Like many Long Islanders, Roberts grew up a fan of the Jets, Mets and Islanders, and he added the Nets because of their ABA history on the Island, and because his father refused to take him to Madison Square Garden to see the Knicks.

He said his father used to tell him that when the family moved to Woodmere, relative proximity to Shea Stadium was a priority.

“Those decisions before I was born probably shaped me in a big way,” he said. “I think that it led to teams I root for. When you think of the four teams I root for, they all in many ways have connections to Long Island.”

For Roberts, sports fandom and WFAN fandom have been linked from the start.

“One of my biggest memories as a kid was at No. 6 [elementary] school, I was playing basketball one day and somebody had a boom box with ‘Mike and the Mad Dog’ on and that’s when they told us that Mike Piazza was coming to the Mets,” he said.

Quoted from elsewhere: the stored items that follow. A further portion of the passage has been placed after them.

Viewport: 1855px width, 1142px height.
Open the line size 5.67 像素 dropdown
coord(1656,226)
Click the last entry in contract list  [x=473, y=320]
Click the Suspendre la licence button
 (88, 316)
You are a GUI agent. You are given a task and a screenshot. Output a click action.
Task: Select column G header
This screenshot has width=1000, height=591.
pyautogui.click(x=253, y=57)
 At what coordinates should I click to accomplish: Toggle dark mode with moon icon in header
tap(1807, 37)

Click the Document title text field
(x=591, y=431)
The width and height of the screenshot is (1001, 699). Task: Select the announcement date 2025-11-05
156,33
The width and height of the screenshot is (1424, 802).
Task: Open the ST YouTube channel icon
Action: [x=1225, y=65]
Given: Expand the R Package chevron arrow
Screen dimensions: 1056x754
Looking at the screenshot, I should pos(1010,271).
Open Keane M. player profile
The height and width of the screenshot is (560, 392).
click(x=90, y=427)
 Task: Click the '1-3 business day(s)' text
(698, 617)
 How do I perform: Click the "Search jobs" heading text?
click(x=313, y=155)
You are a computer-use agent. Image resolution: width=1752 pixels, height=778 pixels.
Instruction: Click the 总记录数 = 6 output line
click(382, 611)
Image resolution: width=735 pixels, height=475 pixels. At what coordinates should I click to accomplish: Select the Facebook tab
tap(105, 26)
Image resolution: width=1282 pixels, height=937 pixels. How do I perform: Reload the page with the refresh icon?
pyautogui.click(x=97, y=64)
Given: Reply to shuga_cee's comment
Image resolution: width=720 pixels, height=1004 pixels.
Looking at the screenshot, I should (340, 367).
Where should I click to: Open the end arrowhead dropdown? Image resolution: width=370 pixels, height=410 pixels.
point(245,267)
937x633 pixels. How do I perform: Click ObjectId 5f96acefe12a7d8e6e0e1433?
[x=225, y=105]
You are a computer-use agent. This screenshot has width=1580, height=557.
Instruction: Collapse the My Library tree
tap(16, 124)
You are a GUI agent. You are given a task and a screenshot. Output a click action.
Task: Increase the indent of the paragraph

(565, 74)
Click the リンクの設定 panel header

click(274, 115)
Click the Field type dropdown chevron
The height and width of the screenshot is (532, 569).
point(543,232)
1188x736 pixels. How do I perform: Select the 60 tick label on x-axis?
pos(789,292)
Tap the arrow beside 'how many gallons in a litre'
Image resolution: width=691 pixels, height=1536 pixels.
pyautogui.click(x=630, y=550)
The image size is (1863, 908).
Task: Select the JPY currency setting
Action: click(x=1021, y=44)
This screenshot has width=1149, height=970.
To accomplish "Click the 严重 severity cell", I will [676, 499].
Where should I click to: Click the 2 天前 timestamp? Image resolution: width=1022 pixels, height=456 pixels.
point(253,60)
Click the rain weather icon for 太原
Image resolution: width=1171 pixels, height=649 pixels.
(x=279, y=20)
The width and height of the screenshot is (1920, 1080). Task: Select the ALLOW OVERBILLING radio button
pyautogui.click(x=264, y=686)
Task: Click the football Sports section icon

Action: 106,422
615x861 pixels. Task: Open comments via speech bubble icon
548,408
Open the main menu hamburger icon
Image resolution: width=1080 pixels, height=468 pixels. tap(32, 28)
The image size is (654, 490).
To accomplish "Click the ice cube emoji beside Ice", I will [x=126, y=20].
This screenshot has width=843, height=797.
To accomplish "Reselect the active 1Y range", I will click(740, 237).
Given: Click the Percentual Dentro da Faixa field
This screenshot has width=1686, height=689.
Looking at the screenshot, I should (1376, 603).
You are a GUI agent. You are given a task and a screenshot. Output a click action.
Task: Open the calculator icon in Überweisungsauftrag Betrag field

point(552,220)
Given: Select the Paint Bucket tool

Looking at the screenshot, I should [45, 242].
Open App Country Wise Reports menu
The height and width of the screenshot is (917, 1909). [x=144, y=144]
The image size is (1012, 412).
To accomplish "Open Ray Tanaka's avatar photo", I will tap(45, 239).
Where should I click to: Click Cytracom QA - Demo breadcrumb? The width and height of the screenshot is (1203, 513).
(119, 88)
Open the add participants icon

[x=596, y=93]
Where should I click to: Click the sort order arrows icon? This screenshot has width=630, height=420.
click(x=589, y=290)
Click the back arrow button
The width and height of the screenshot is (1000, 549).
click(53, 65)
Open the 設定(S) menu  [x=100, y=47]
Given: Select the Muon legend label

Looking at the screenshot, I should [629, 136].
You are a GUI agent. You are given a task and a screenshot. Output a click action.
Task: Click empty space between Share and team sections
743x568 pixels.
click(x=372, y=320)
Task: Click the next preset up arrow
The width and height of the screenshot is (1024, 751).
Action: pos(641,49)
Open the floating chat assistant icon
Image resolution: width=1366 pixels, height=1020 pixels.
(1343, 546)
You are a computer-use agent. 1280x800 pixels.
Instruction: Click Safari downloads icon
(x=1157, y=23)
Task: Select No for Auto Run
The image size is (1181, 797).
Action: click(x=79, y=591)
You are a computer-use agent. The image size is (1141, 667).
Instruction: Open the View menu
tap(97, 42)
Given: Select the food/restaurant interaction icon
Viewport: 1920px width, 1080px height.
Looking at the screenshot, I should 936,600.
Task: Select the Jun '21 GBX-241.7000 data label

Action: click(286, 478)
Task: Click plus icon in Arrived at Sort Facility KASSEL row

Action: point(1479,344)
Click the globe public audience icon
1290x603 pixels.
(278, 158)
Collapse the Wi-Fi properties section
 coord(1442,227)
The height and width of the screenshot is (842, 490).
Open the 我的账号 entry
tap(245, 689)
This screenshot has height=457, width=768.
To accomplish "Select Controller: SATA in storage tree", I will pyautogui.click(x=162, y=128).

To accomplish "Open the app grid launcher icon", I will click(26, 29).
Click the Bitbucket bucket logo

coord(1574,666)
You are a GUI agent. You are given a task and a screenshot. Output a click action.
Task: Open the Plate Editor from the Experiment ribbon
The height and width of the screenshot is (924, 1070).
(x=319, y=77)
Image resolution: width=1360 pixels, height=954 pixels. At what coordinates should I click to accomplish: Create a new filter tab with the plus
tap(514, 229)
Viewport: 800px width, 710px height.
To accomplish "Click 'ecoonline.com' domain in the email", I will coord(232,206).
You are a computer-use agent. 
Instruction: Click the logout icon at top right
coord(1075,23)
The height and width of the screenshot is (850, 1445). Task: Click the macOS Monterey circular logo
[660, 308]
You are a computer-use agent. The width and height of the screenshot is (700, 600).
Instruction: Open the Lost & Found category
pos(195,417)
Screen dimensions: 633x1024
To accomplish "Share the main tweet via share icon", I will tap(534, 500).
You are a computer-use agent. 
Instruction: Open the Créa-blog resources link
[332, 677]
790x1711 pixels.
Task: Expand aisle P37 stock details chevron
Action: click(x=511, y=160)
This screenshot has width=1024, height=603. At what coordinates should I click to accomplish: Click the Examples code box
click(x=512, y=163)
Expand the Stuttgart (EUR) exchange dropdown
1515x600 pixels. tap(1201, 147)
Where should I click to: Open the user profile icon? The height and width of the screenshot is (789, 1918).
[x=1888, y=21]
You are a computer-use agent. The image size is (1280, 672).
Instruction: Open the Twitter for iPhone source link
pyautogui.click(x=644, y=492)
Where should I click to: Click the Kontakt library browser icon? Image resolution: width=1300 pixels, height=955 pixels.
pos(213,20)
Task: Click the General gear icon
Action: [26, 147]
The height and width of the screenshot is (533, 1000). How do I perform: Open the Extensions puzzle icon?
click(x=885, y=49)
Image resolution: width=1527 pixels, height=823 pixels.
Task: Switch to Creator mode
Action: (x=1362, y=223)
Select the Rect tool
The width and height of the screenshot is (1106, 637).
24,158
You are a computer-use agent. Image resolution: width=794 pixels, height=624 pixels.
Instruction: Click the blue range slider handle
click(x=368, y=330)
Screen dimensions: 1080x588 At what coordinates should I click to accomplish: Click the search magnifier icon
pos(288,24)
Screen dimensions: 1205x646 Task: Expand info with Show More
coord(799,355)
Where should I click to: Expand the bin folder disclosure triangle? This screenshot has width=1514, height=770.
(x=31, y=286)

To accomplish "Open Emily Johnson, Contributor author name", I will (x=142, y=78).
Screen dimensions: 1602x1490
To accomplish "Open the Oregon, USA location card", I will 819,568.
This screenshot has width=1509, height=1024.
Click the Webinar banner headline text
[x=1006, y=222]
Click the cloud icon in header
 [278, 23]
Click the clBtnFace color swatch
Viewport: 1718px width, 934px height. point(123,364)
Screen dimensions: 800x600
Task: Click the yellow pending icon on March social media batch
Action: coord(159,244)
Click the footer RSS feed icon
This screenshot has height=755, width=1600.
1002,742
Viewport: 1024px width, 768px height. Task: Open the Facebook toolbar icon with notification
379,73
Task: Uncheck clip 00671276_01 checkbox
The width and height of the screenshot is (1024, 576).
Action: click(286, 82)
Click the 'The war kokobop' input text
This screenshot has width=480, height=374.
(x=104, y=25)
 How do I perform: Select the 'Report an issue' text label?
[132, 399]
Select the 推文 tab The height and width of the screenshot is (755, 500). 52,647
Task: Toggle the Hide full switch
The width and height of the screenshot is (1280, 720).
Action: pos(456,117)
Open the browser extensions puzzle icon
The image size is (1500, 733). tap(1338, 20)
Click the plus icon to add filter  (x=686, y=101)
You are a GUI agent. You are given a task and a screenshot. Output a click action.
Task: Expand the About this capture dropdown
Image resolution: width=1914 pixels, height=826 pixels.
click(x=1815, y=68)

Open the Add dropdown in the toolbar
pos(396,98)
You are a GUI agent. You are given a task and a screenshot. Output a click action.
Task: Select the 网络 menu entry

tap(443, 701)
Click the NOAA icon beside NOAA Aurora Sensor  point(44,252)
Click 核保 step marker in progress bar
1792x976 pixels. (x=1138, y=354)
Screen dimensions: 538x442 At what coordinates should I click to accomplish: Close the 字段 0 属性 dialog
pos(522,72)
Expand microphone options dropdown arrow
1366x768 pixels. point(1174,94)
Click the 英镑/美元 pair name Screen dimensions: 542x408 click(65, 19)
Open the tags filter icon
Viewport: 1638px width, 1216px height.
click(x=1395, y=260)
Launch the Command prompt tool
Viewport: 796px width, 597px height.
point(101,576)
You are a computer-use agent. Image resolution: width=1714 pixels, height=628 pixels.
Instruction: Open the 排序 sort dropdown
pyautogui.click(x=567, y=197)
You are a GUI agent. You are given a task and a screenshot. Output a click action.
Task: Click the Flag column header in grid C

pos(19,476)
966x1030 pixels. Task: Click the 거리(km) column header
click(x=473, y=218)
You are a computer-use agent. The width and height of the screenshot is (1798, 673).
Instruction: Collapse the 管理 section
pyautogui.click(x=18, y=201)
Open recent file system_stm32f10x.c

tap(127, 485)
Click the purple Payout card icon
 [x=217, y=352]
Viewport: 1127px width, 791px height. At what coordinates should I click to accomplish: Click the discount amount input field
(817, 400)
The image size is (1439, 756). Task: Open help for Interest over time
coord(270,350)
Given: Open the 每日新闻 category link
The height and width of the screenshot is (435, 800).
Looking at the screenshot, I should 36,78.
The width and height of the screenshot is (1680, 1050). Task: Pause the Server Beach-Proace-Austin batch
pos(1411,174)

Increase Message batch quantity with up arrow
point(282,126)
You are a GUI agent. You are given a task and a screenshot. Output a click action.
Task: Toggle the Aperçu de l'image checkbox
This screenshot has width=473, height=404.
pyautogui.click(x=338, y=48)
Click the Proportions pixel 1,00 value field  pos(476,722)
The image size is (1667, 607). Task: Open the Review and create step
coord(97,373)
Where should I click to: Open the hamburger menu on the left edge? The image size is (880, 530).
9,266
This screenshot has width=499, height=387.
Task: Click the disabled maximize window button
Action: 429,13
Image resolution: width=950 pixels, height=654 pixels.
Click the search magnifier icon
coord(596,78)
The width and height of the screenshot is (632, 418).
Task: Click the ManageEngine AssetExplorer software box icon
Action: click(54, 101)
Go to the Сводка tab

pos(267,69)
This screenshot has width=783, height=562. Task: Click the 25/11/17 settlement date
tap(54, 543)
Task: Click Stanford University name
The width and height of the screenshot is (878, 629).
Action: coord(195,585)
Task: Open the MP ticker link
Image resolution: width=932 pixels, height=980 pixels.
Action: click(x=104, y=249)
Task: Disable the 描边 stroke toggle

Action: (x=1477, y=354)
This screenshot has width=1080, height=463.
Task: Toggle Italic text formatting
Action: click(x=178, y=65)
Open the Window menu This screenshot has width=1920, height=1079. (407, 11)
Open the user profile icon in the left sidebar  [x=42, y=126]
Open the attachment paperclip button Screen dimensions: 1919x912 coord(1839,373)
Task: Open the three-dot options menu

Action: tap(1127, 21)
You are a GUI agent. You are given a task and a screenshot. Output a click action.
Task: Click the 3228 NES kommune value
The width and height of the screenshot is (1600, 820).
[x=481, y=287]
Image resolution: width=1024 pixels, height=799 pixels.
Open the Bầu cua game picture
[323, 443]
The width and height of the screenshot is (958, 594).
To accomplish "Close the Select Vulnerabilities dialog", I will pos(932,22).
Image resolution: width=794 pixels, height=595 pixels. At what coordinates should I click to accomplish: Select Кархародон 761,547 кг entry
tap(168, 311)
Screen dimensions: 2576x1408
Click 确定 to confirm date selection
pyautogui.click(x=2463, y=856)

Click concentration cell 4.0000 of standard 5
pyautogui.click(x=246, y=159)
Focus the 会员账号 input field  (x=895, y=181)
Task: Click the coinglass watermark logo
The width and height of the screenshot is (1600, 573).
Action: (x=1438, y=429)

“I stopped the game, sprinted home to call my dad, I was so excited. So that’s how I got my sports news.”

When Roberts started with Benigno, he was single, living in Long Island City, Queens, and commuting by bicycle to the station’s old Astoria studios.

He kept riding his bike when the station moved to SoHo in 2009, a 6 ½-mile commute each way. He got married in 2015 and in 2016 moved to Westchester County, where his wife, Sylvia, grew up.

After that, he began driving to the Upper West Side, parking and biking downtown from there. This month he mostly has been driving all the way to work as he adjusts to his new time slot, but he hopes to return to the old routine come spring.

The new schedule also has allowed him to take his son, Jett, 3, to school. Wait . . . Jett?

Roberts said he and his wife were looking for a “J” name to honor three of their parents whose names start with that letter, and that “Jett” was their favorite. He warned her how people would react.

“I said, ‘Just understand for the rest of his life there is going to be an assumption that because I’m a diehard Jets fan, we named our son after the football team,’” he said. “But truthfully, it was the best of the J’s.”

Still . . . “Would we have named him ‘Jett’ if I was a Giants fan? I probably would have voted against it. For example, before we agreed on the letter ‘J,’ she was a big fan of the name Lucas. I said: ‘Not a big fan of Lucas Duda. I don’t know if we can do this.’ ”

(Sylvia is not a sports fan, by the way.)

Roberts accepts that he is not a trained journalist, so he tries to ask questions of guests that he figures fellow fans want answers to, and he is open to learning.

He avidly listens to SiriusXM’s Howard Stern, whom he called “the greatest interviewer in the history of radio. I don’t even think it’s very close.”

Roberts added, “I am a fan. Ultimately, that’s what I am. I’m not a former writer. I’m a career talk show host, but I’m a career fan, is the way I look at it.”

When he was shown a picture of himself doing his Radio AAHS show, he said, “Oh, my God. How did my hair get so not red [in adulthood]? That is some bright-ass redness.”

What would that Evan have thought if you told him how things would turn out for him come 2020?

“I don’t know if he would have believed it,” Roberts said. “WFAN was always the dream. I was going to eventually do whatever I could to get here . . . I think as a 14-year-old, it was still probably this fantastical dream.”